PROVIDED MATERIAL -
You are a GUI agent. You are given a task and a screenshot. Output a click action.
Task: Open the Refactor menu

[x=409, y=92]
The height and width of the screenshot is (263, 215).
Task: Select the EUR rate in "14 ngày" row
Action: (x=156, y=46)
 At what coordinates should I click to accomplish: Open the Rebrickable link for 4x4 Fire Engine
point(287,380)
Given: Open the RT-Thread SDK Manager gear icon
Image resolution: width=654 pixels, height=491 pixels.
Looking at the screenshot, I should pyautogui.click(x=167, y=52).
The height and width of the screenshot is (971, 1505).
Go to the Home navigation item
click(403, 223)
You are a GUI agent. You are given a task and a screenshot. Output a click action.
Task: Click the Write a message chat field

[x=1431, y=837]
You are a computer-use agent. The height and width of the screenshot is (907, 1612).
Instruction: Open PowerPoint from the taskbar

GIVEN TASK -
Reproduce the data above, substituting "desktop agent" for each occurrence of "GUI agent" and leaving every other character unchanged.

COMPLETED EXERCISE -
You are a desktop agent. You are given a task and a screenshot. Output a click action.
Task: Open the Refactor menu

[x=409, y=92]
The height and width of the screenshot is (263, 215).
Task: Select the EUR rate in "14 ngày" row
Action: (x=156, y=46)
 At what coordinates should I click to accomplish: Open the Rebrickable link for 4x4 Fire Engine
point(287,380)
Given: Open the RT-Thread SDK Manager gear icon
Image resolution: width=654 pixels, height=491 pixels.
Looking at the screenshot, I should pyautogui.click(x=167, y=52).
The height and width of the screenshot is (971, 1505).
Go to the Home navigation item
click(403, 223)
You are a desktop agent. You are given a task and a screenshot. Output a click action.
Task: Click the Write a message chat field

[x=1431, y=837]
You are a computer-use agent. The height and width of the screenshot is (907, 1612).
Instruction: Open PowerPoint from the taskbar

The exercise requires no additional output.